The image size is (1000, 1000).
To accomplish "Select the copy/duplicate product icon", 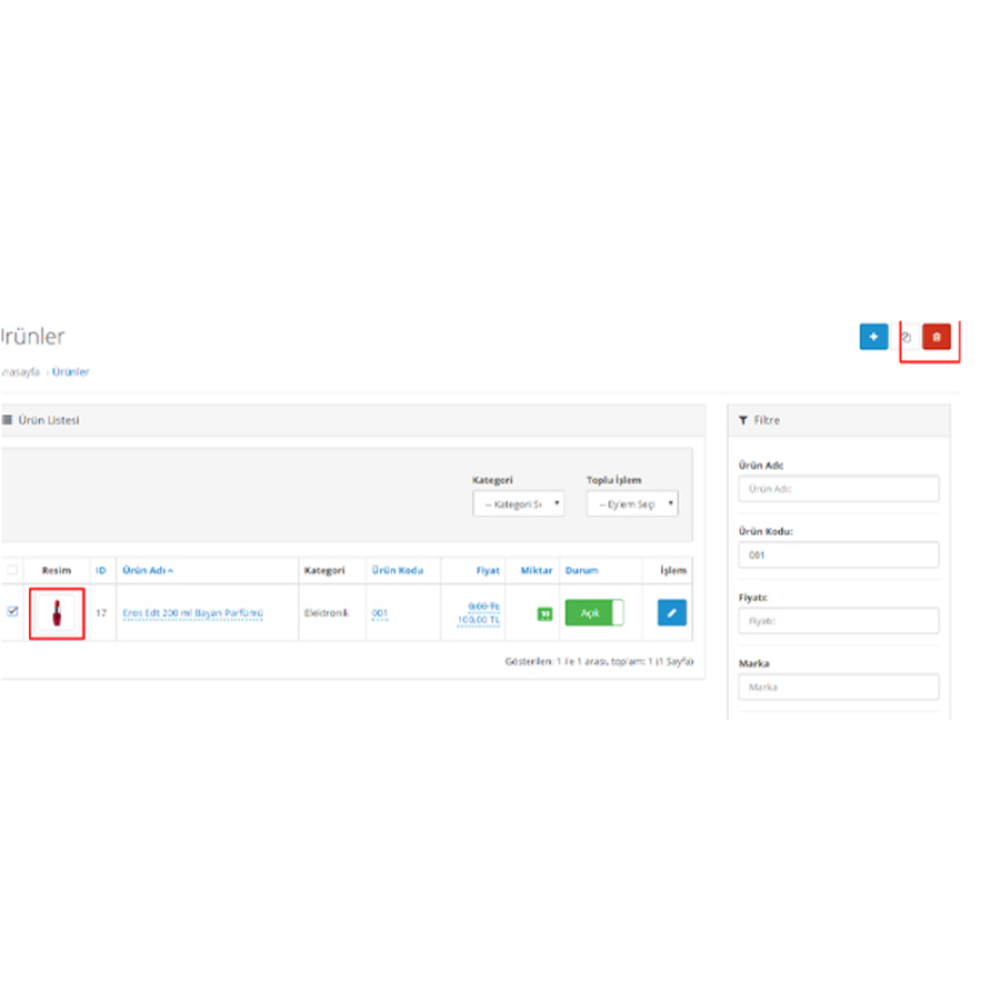I will (906, 338).
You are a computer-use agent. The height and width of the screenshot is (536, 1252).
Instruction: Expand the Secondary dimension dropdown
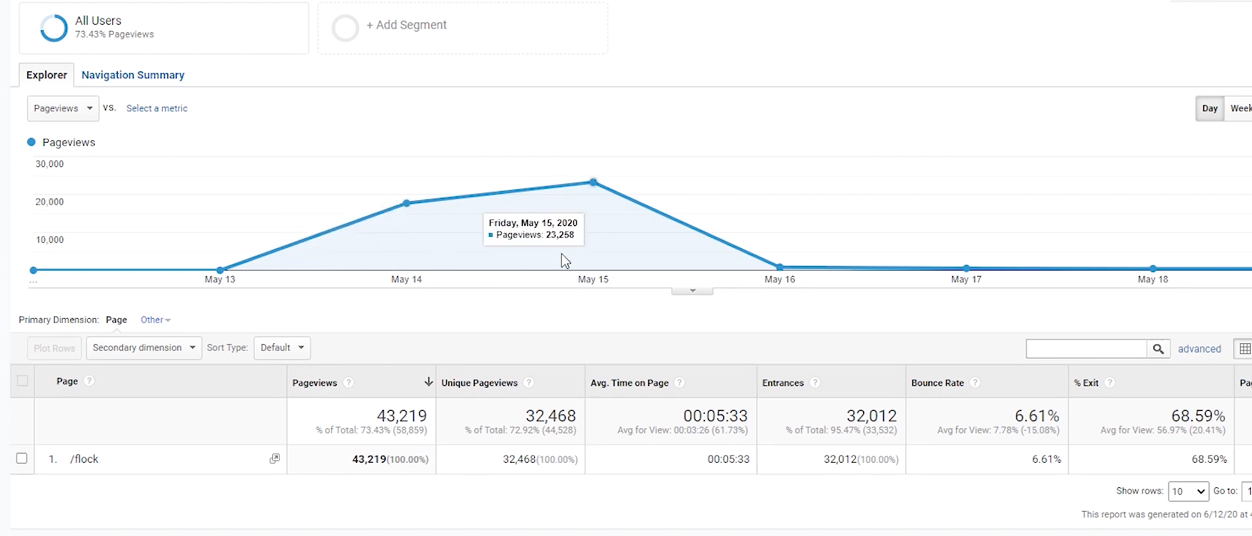coord(143,348)
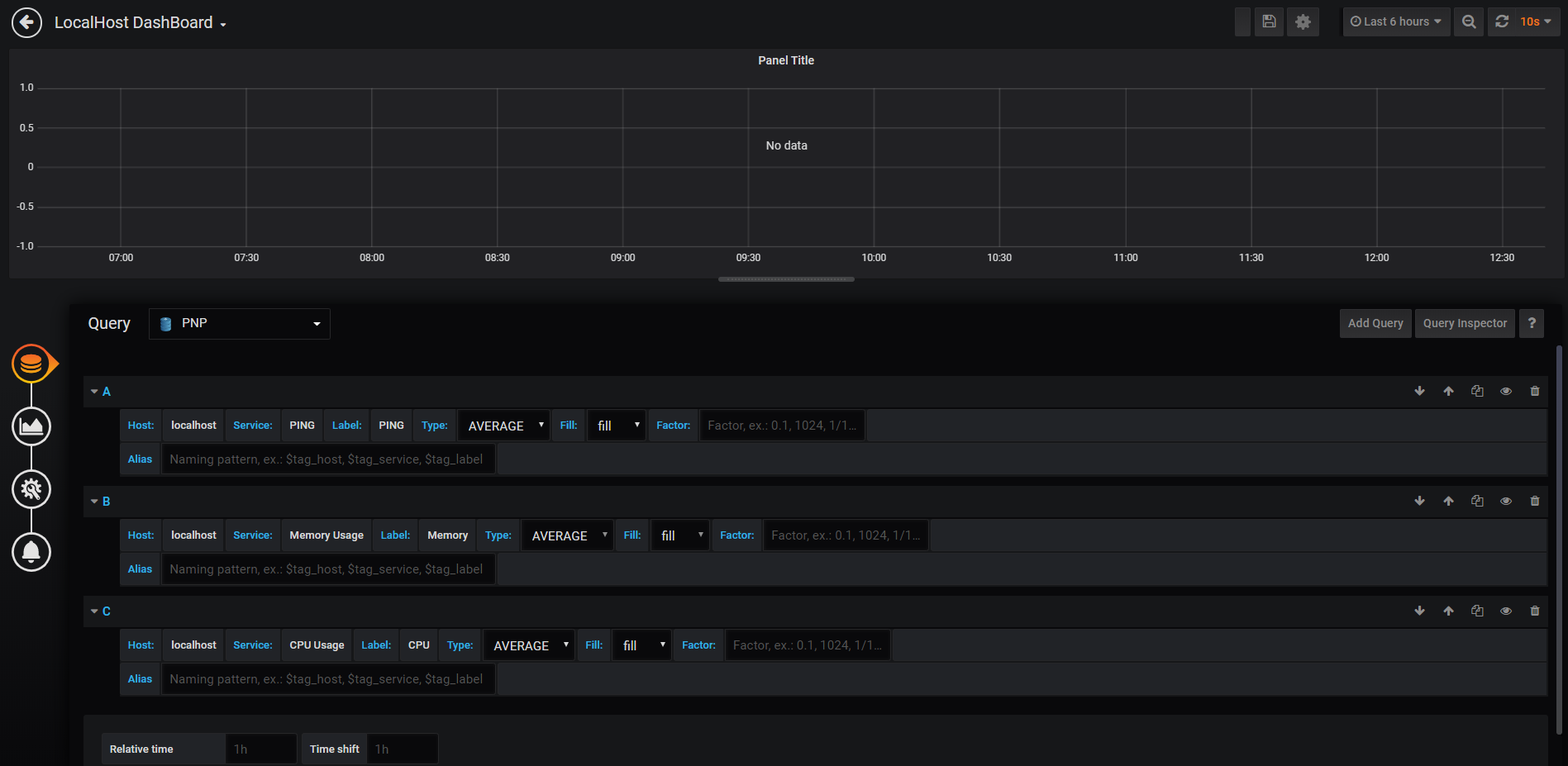Toggle visibility of query A
This screenshot has width=1568, height=766.
pyautogui.click(x=1506, y=392)
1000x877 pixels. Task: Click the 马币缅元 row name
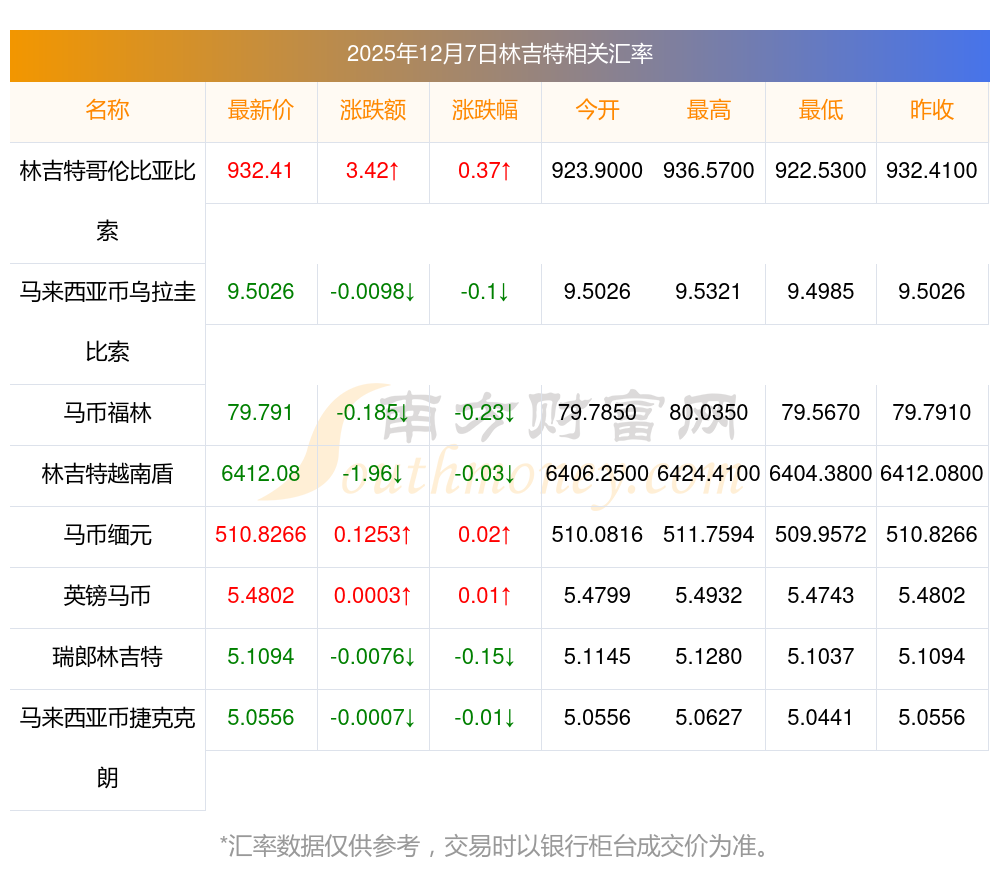point(107,535)
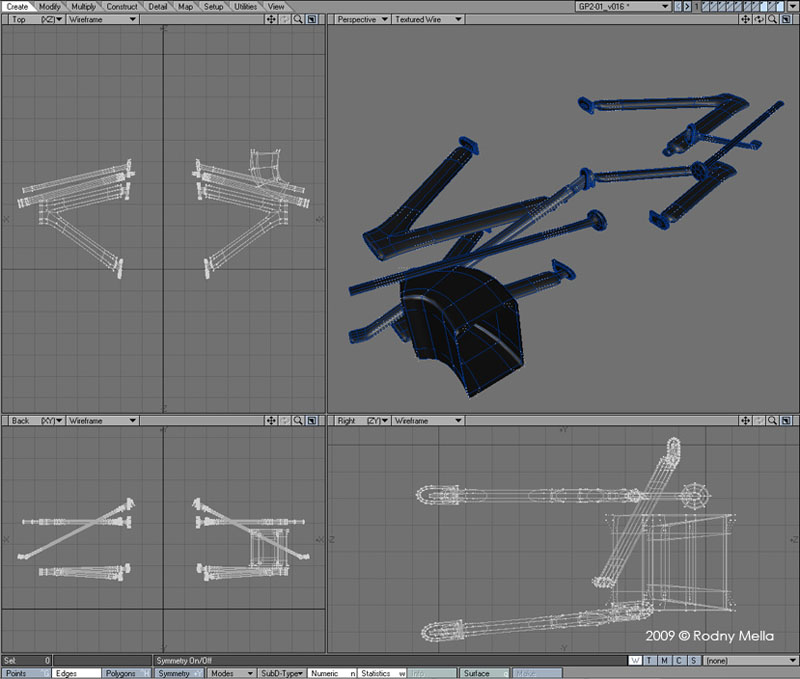The width and height of the screenshot is (800, 679).
Task: Select the W weight map button
Action: [x=636, y=661]
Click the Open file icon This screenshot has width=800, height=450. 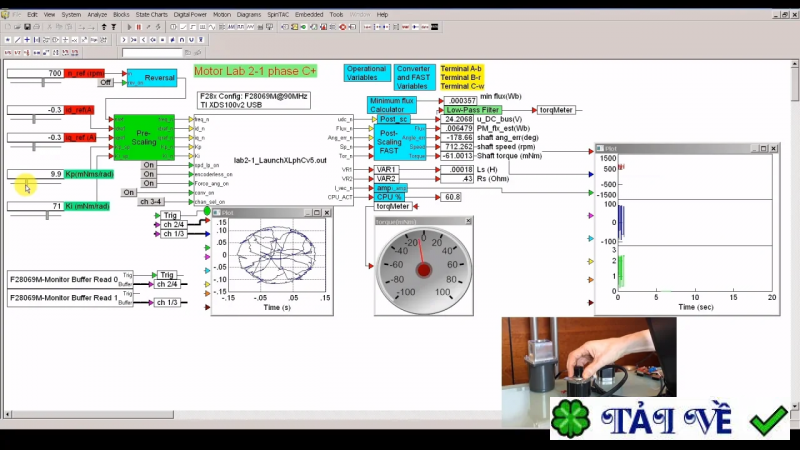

▶ [Task to complete] Leave out every picture, and copy exactly the lines from the line that contains "You are a computer-use" through the end of the material.

▶ [Reply to the exercise]
You are a computer-use agent. The height and width of the screenshot is (536, 1252).
Instruction: Expand the Secondary dimension dropdown
coord(143,348)
Toggle visibility of query A
This screenshot has width=1568, height=766.
pyautogui.click(x=1506, y=392)
1000x877 pixels. Task: Click the 马币缅元 row name
point(107,535)
The width and height of the screenshot is (800, 679).
Task: Select the W weight map button
Action: [x=636, y=661]
Click the Open file icon This screenshot has width=800, height=450. 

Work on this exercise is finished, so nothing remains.